[Estratto della pagina]

Nessuna schiarita sul fronte dei prezzi del petrolio: produzione stabile. Sul Gas Naturale pesa il fattore Russia. Per acciaio/alluminio c’è l’accordo sui dazi tra Stati Uniti e Unione Europea

 

GAS NATURALE: CALANO I PREZZI, RUSSIA SOTTO PRESSIONE

I dati in arrivo a mercato relativi al settore del gas naturale evidenziano alcuni elementi ben precisi, ovvero produzione e scorte in aumento e domanda inferiore alle attese: questo mix di elementi si è tradotto in un calo delle quotazioni del gas sia sulla piazza statunitense che su quella europea.

La U.S. Energy Information Administration (EIA) ha dichiarato un aumento delle scorte in linea con le attese degli analisti e nettamente al di sopra dell’aumento del prodotto stoccato registrato nel corso dell’anno passato in questo stesso periodo.

La contrazione dei prezzi si mostra ancora più marcata sulla piazza europea, complici le notizie in arrivo dalla Russia, che vedono Mosca pronta a inviare flussi di gas aggiuntivi in vista dell’inverno. Scendendo nel dettaglio, il Presidente russo, Vladimir Putin avrebbe ordinato al colosso Gazprom di iniziare a pompare quantità maggiori di gas nei siti di stoccaggio europei non appena terminato il processo di ricostruzione delle scorte del Cremlino: un obiettivo che dovrebbe essere conseguito entro l’8 novembre 2021.

La Russia gioca, quindi, un ruolo fondamentale nel settore del gas europeo; tuttavia, il suo enorme peso potrebbe decisamente diminuire se il mercato non considerasse più Mosca come un fornitore affidabile.

Numerosi operatori di settore accusano, infatti, la Russia di aver manipolato il mercato, trattenendo le forniture di gas al fine di garantire l’approvazione di un nuovo gasdotto che transiterebbe al di sotto del Mar Baltico: il Nord Stream 2. Questo comportamento scorretto avrebbe causato parte della carenza di gas a cui abbiamo assistito nelle settimane passate e che ha determinato il picco di prezzo. Dopo le parole del presidente Putin, i prezzi del gas UE sono scesi di circa il 40%.

Chiaramente, sarà molto difficile dimostrare che la Russia abbia agito perseguendo quella che potrebbe essere una strategia improntata al ricatto. Tuttavia un dato è certo: che si tratti di condotta dolosa o meno, l’Europa ha ricevuto un volume di gas inferiore a quello di cui necessitava e questo andrà sicuramente a pesare sulla reputazione di Mosca.

Il fatto che la Russia abbia dato priorità alla ricostruzione delle scorte locali non deve sorprenderci. Si tratta, in fin dei conti, di una strategia logica, ma il problema evidenziato dagli operatori è che se Gazprom non è stata in grado di portare a termine entrambe le operazioni – ripristinare le scorte locali e rifornire la Piazza europea – la mancata capacità produttiva di Mosca esporrà l’Europa a nuove possibili carenze di offerta. E ancora: se l’ipotesi del ricatto dovesse rivelarsi fondata, allora la situazione potrebbe essere peggiore del previsto, in quanto dovemmo chiederci quale potrebbe essere la prossima coercizione del Cremlino a cui dovremo sottostare.

[Dati]
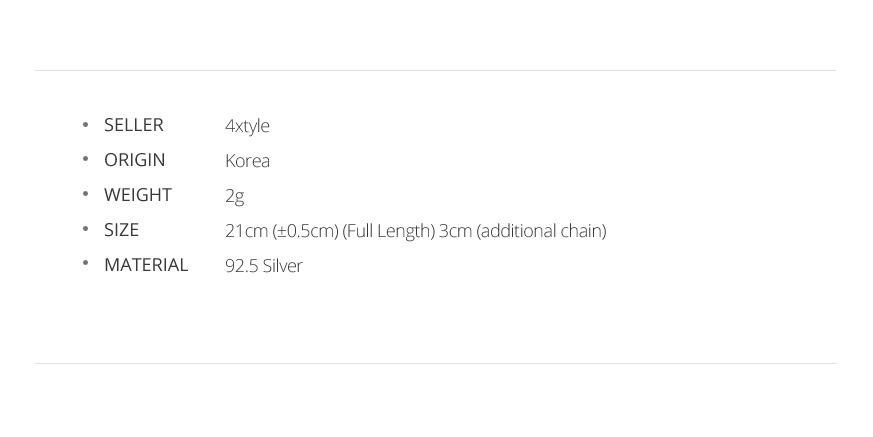Select the 4xtyle seller name

(x=247, y=126)
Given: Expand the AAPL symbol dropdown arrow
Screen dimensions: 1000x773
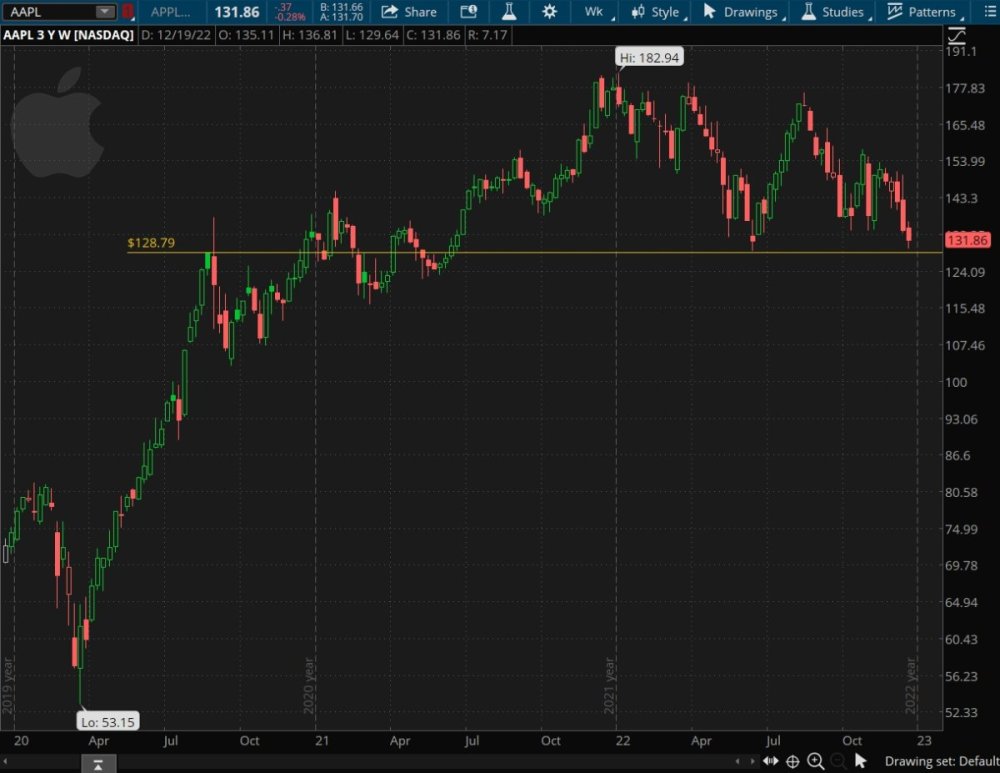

[Consegna]
Trascrivi alla lettera il passo dell'articolo sul gas naturale che comincia con le parole "I dati in arrivo" e si chiude dopo le parole "su quella europea.". Le righe riportate non servono.

[Risultato completo]
I dati in arrivo a mercato relativi al settore del gas naturale evidenziano alcuni elementi ben precisi, ovvero produzione e scorte in aumento e domanda inferiore alle attese: questo mix di elementi si è tradotto in un calo delle quotazioni del gas sia sulla piazza statunitense che su quella europea.